Whole Wheat Buttermilk Pancakes
- 1 1/2 cups whole wheat pastry flour (or whole wheat all-purpose flour)
- 1 tsp. baking powder
- 1/2 tsp. baking soda
- 1/4 tsp. salt
- 1 Tbsp. organic sugar
- 1 1/4 c. Maple View Farm buttermilk (or any good quality buttermilk)
- 1/2 c. organic milk
- 1 large farm egg
- 2 Tbsp. unsalted butter, melted and cooled
- Non-stick cooking spray
- Pure maple syrup
- Combine dry ingredients (flour, baking powder, soda, salt, sugar) in a large mixing bowl.
- Combine milk, buttermilk and egg in a medium bowl. Add the melted butter and mix.
- Pour the liquid ingredients into the dry ingredients and stir until moist.
- Spray a large skillet or griddle with cooking spray and heat to medium.
- When skillet is hot, ladle about 1/4 cup of batter into skillet for each pancake.
- Cook until golden brown (about 3 minutes). Sprinkle the raw side of the pancake with fruit, wheat germ or chocolate chips, if you like.
- Flip each pancake with a spatula and cook until golden brown. This could be 1-2 minutes, depending on your stove and pan.
- Keep pancakes warm on a plate in a 200 degree oven or just serve ’em up as they come off the skillet.
- Serve immediately with real maple syrup.
- Recoat your skillet with non-stick spray as needed and continue cooking until batter is gone.
For freezing and reheating:
If you are going to freeze these, cool pancakes completely on a cooling rack.

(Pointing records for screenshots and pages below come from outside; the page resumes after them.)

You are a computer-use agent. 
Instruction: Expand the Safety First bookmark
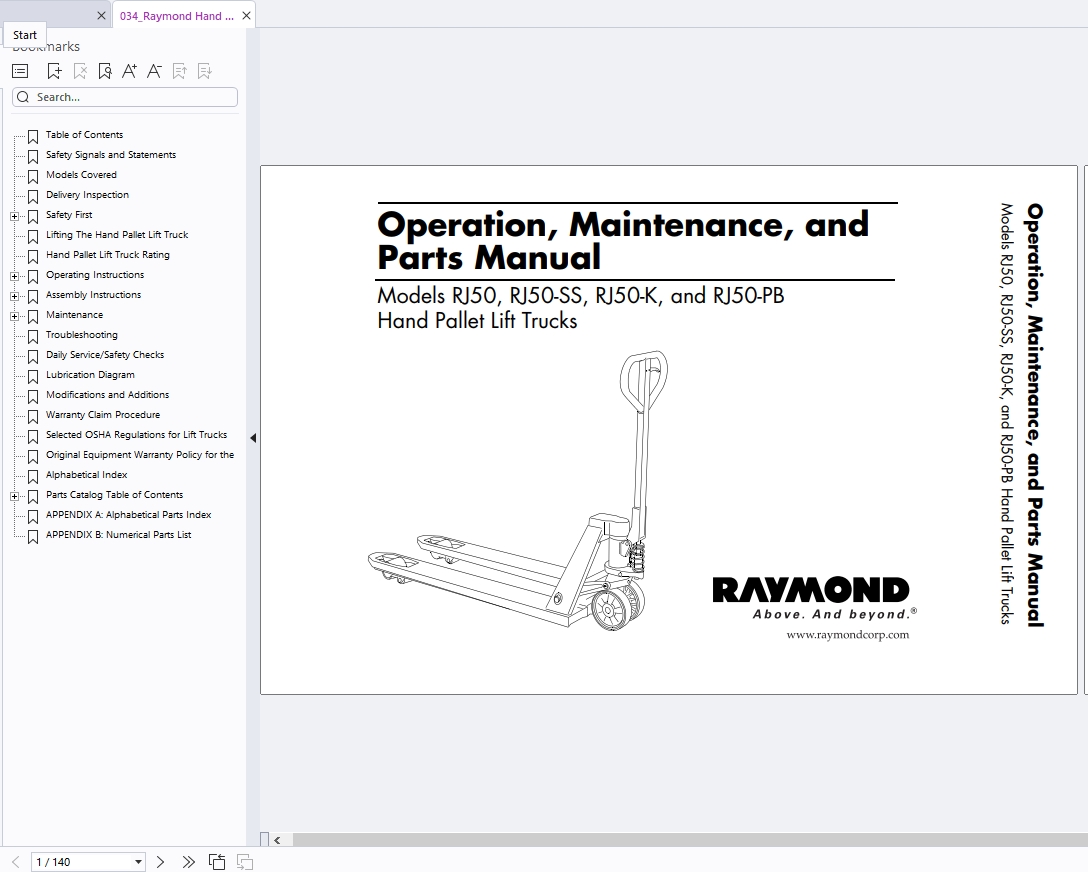click(x=13, y=215)
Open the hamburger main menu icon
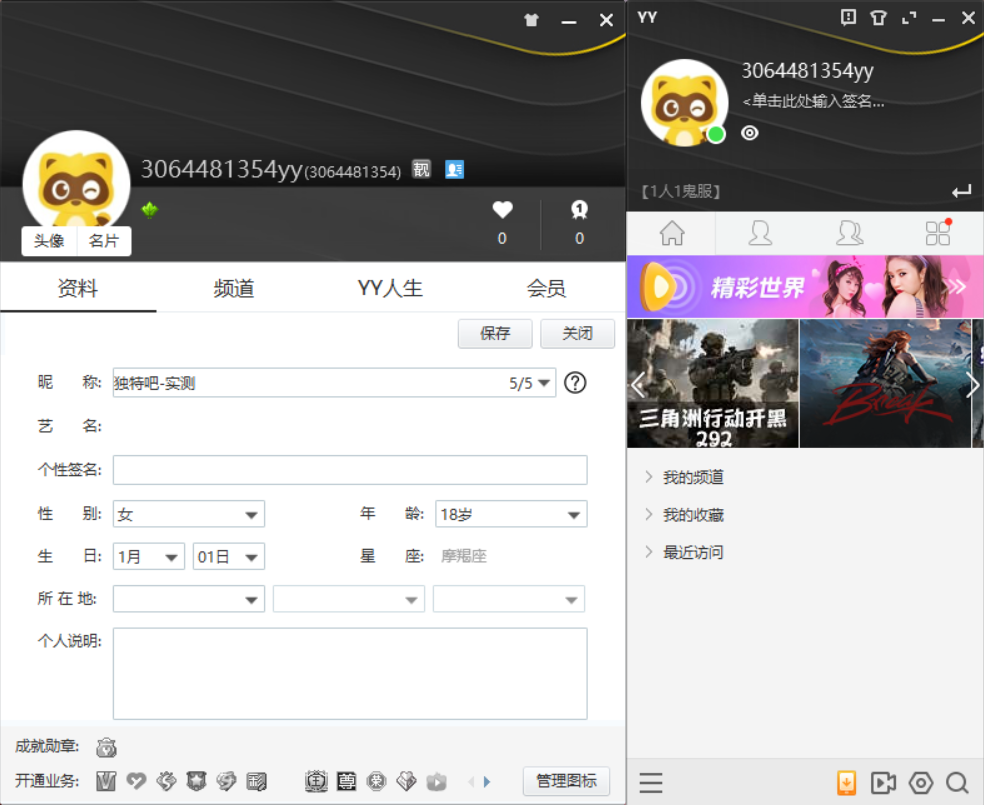 click(x=651, y=783)
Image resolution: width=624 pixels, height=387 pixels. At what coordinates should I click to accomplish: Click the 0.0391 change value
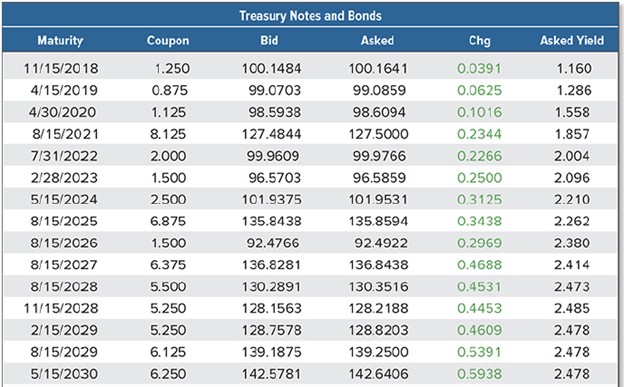pyautogui.click(x=479, y=68)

Pack in a freezer safe storage container, putting a sheet of wax paper between pancake so they don’t freeze together.
When ready to reheat, take however many pancake you want and wrap them in paper towel.
Put the towel wrapped pancakes on a microwave safe plate and heat for 30 seconds-1 minute. Start with 30 seconds and if that is not enough, heat in 10 second increments until pancakes are hot.
Serve to your family, making sure they take note of your super parent status.